Exploring the fundamentals of C-F bond activation on low-index metal surfaces

Per- and polyfluoroalkyl substances (PFAS) are fluorochemicals that are extremely persistent, widely distributed, and capable of bioaccumulation. These compounds cause a variety of health issues in humans and our feedstocks. The C–F bond in perfluoroalkyl substances (PFAS) has a high-energy cost associated with its breaking, which is the reason for their persistence. To effectively remove these toxins from our environment, it is necessary to develop new catalytic systems that are capable of breaking such a strong carbon-halogen bond.

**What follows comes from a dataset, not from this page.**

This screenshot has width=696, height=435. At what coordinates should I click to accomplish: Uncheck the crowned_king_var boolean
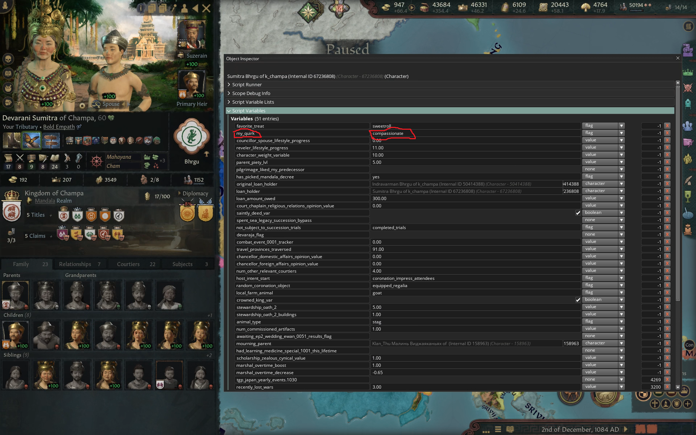(578, 300)
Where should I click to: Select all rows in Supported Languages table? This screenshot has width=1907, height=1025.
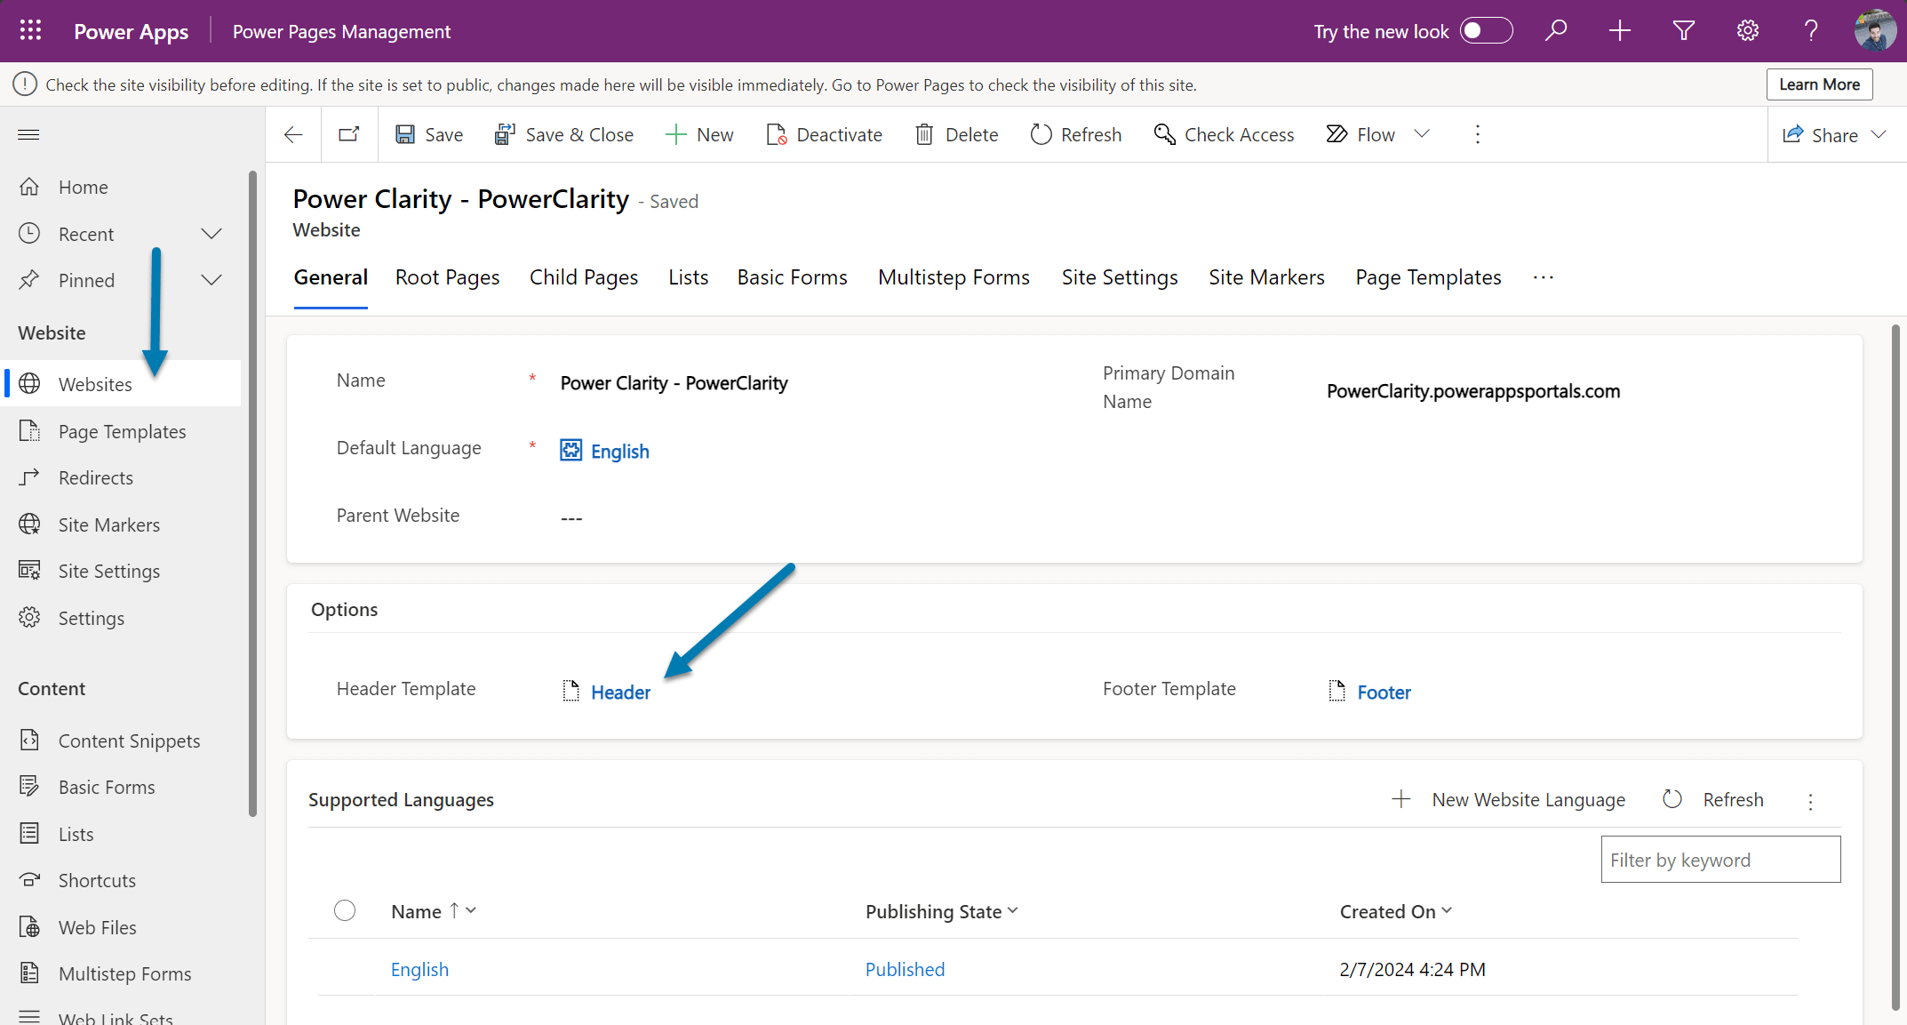(345, 910)
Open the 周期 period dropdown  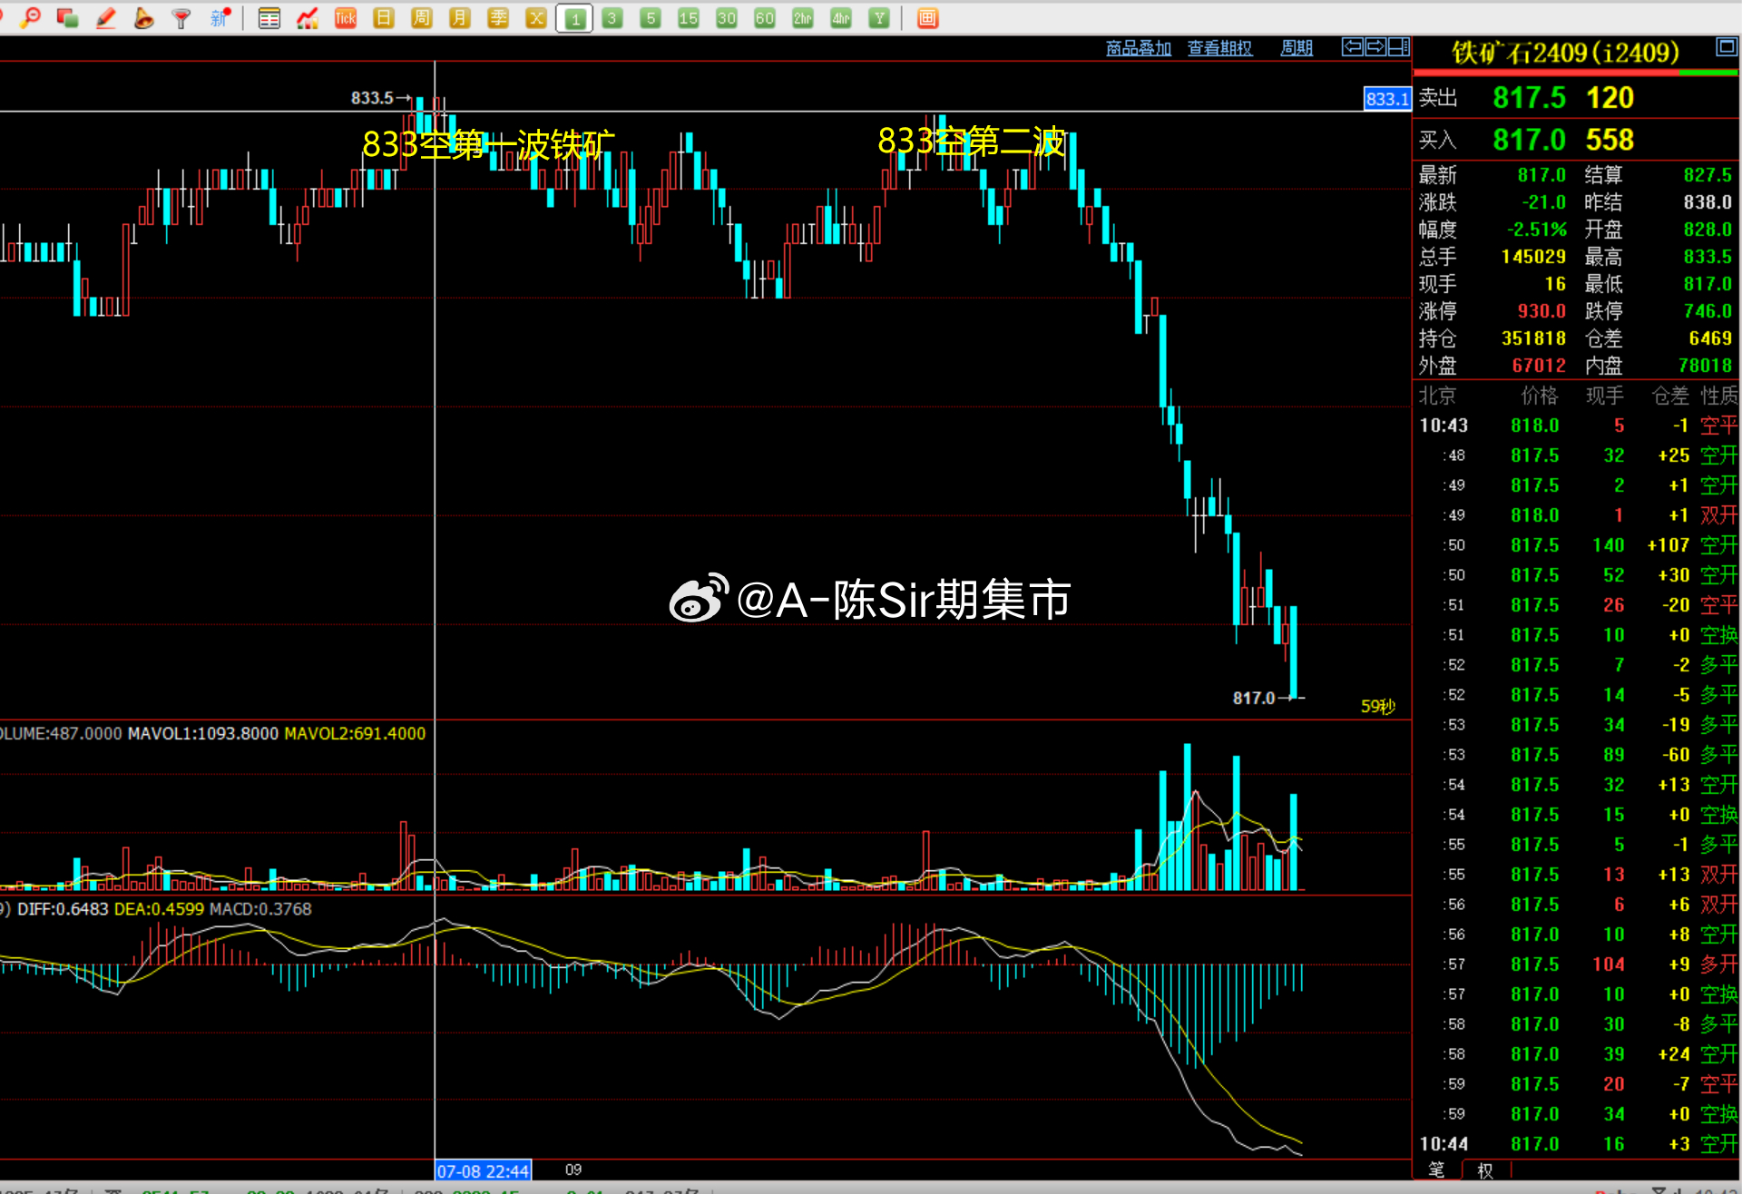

In a 2022 publication (Jenness et al. Environ. Sci. Proc Imp. 24, 2085 (2022)), we demonstrated that the carborane anion ([HCB₁₁H₅F₆]⁻)/silylium (Et₃SiH/Et₃Si⁺) is an effective homogeneous catalyst for the degradation of PFAS. The degradation process involves a Et₃SiH/Et₃Si⁺ pair acting in tandem, with the carborane anion forcing unoccupied anti-bonding orbitals to be partially occupied, which weakens the C–F bond. This forced occupancy of unoccupied anti-bonding orbitals naturally calls to mind the Blyholder back-bonding chemistry, which has been demonstrated to activate super-strong chemical bonds with metal surfaces. While metal chemistry has been leveraged for the degradation of PFAS, to date no comprehensive study of PFAS on a variety of metal surfaces has occurred.
In this talk, we present the results from a recent study (Jenness and Shukla, Environ. Sci. Adv. 3, 383 (2024)) in which we explore how a set of 27 transition metal surfaces can activate the PFAS anti-bonding orbitals through the Blyholder back-bonding mechanism. We find that the degree of degradation is owed to the nature of the d-band of the metal surfaces and the location of the metal on the periodic table. Our results have allowed us to propose novel catalysts for the degradation of PFAS.